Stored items
------------------------------------------------
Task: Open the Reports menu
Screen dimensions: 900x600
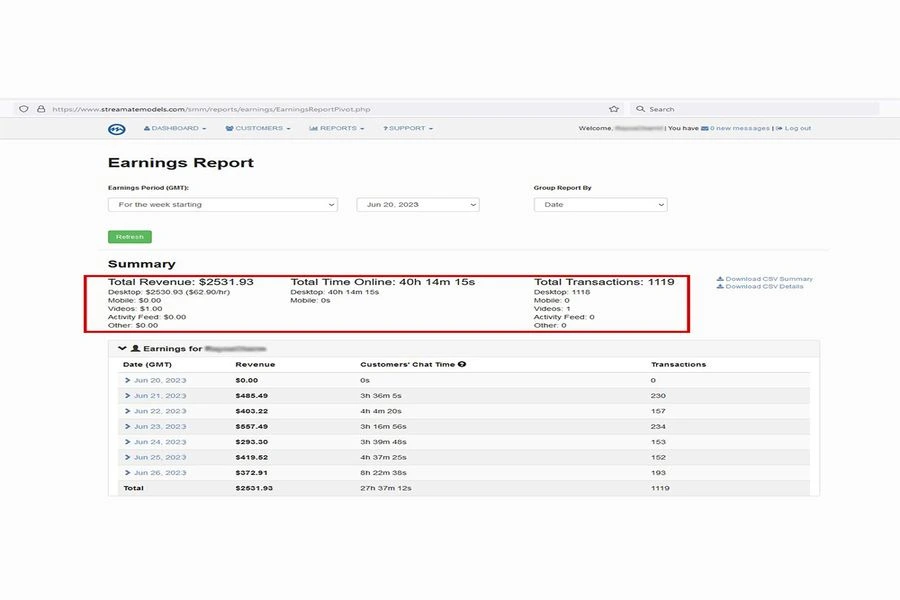Action: point(337,129)
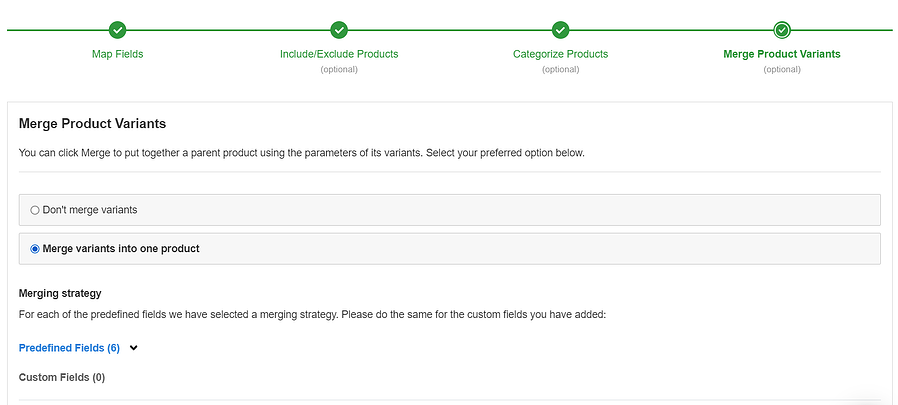Viewport: 898px width, 405px height.
Task: Click optional text under Categorize Products
Action: (x=560, y=69)
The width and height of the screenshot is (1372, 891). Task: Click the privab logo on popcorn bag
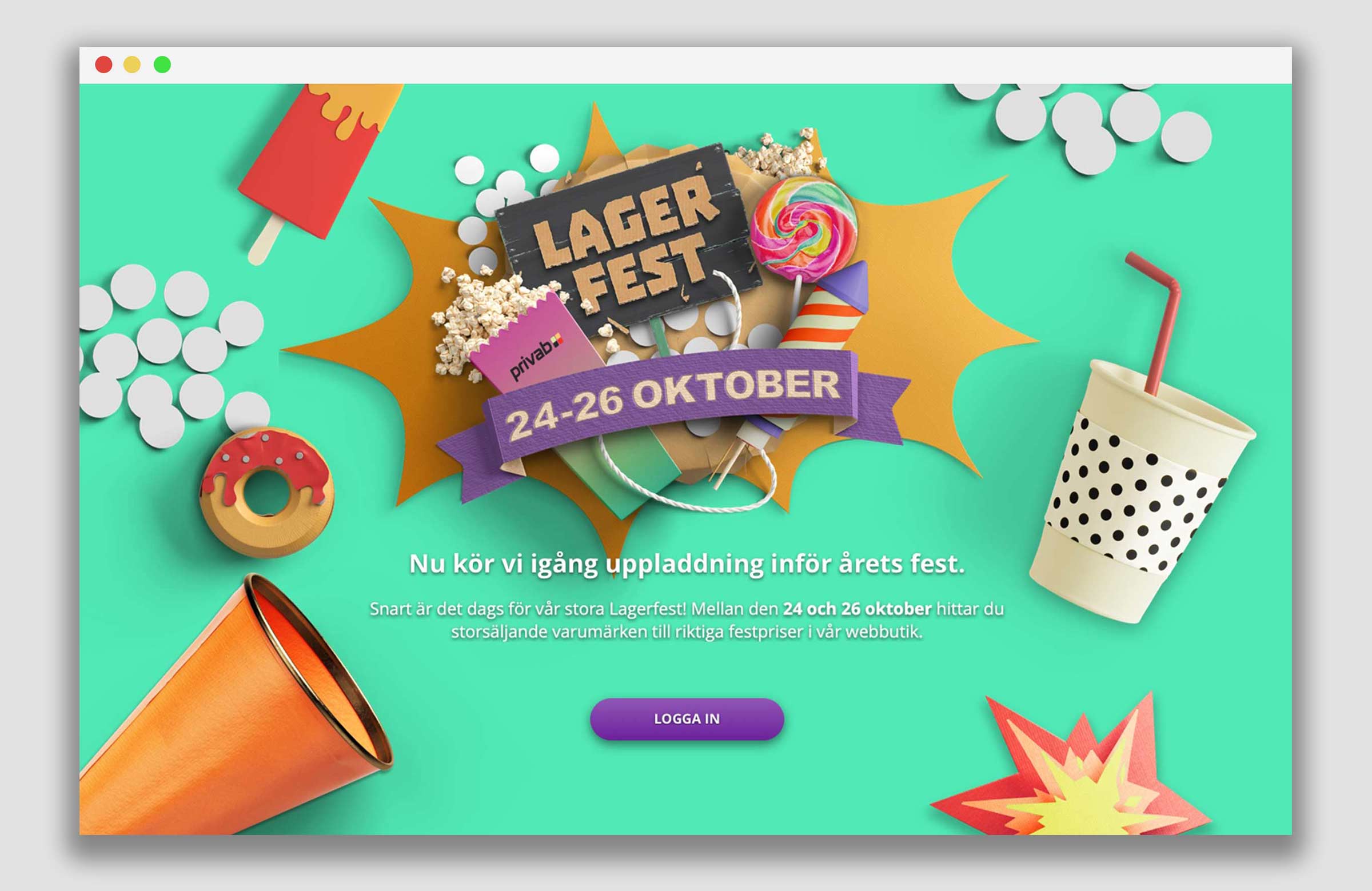pos(535,357)
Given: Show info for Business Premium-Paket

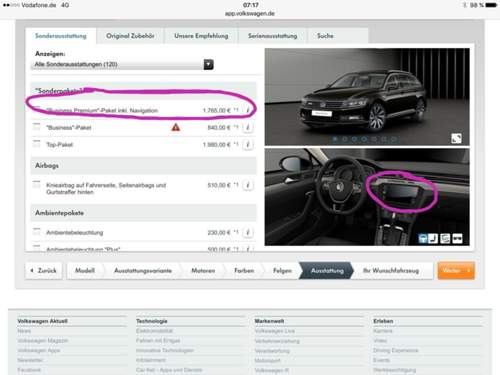Looking at the screenshot, I should point(248,110).
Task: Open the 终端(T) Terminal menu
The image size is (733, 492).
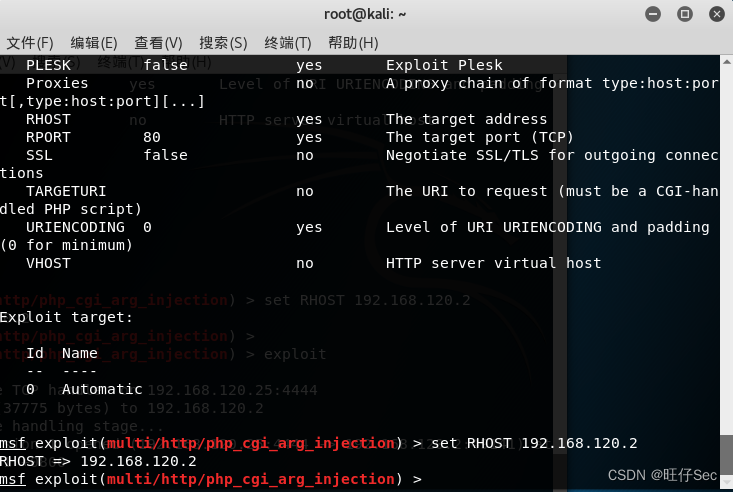Action: (x=287, y=43)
------------------------------------------------
Exercise aim ->
Could every record be given again exactly, with its pictures left out?

Exercise answer ->
Task: Open the Reports menu
Screen dimensions: 900x600
Action: point(337,129)
Viewport: 898px width, 405px height.
Task: Click optional text under Categorize Products
Action: (x=560, y=69)
The width and height of the screenshot is (1372, 891). Task: Click the privab logo on popcorn bag
pos(535,357)
Given: Show info for Business Premium-Paket

Looking at the screenshot, I should point(248,110).
Task: Open the 终端(T) Terminal menu
The image size is (733, 492).
Action: (x=287, y=43)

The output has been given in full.